Ersteres war ursprünglich ein Augustinerkloster, dann Luthers Wohnhaus und ist heute das größte Museum zur Reformation weltweit. Letzteres war über Jahrzehnte hinweg die Wohnung des großen Humanisten. Weitere Sehenswürdigkeiten der Stadt sind die Hundertwasserschule, die Cranachhöfe sowie die Stadtkirche, in der Luther einst predigte.
Eisleben
In der Heimatstadt Luthers kann man noch heute das Geburtshaus des berühmtesten Sohnes der Stadt besichtigen. Und noch weitere Gebäude stehen für bedeutende Marksteine im Leben des Reformators. In der St.-Petri-Pauli-Kirche wurde er getauft, in der St.-Andreas-Kirche hielt er 62 Jahre später seine vier letzten Predigten, eher er in seiner Geburtsstadt starb. Das Sterbehaus Luthers, in dem man heute eine Ausstellung besichtigen kann, ist kurioserweise nicht das Gebäude, in dem Luther tatsächlich starb.

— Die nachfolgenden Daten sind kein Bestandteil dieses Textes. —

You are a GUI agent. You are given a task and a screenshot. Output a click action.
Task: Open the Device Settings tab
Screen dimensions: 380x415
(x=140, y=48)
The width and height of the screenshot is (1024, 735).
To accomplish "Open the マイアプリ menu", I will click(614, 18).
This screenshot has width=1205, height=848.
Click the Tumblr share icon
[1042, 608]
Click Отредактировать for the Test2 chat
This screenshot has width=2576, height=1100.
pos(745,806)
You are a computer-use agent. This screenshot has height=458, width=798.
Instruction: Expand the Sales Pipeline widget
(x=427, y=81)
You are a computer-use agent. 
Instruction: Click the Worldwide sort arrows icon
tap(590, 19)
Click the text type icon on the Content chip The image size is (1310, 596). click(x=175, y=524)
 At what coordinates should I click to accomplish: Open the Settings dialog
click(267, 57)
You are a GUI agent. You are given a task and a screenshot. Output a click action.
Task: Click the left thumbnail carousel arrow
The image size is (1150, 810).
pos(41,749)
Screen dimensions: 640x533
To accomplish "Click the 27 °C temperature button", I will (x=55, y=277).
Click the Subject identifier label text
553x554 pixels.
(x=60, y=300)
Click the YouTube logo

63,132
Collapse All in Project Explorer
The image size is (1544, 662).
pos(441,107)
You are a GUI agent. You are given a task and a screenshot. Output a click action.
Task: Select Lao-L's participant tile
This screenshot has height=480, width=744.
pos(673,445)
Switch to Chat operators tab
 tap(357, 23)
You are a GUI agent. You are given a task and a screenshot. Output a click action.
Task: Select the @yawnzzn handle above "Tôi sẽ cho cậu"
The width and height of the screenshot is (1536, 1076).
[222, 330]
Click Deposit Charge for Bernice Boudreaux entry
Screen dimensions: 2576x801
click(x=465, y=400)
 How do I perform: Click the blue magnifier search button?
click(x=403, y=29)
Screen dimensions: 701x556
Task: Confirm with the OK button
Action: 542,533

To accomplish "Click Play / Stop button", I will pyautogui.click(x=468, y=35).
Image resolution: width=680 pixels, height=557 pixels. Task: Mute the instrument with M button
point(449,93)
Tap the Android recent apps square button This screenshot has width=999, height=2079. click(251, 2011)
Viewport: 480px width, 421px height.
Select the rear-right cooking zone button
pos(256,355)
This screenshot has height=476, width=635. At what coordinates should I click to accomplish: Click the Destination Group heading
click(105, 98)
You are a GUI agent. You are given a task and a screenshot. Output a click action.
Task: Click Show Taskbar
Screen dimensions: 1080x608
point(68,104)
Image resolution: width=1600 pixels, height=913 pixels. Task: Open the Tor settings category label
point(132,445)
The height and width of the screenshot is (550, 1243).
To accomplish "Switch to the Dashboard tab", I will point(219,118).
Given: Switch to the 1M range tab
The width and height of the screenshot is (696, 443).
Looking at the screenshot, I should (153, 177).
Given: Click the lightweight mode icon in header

Wie sich nach dem Kauf des Gebäudes durch die Stadt und der Einrichtung einer Gedenkstätte herausstellte, war Luther in einem anderen Gebäude gestorben. In diesem befindet sich heute das »Hotel Graf Mansfeld«. Mit einem Lutherdenkmal und einem Lutherweg wird das Gedenken an den Reformator abgeschlossen.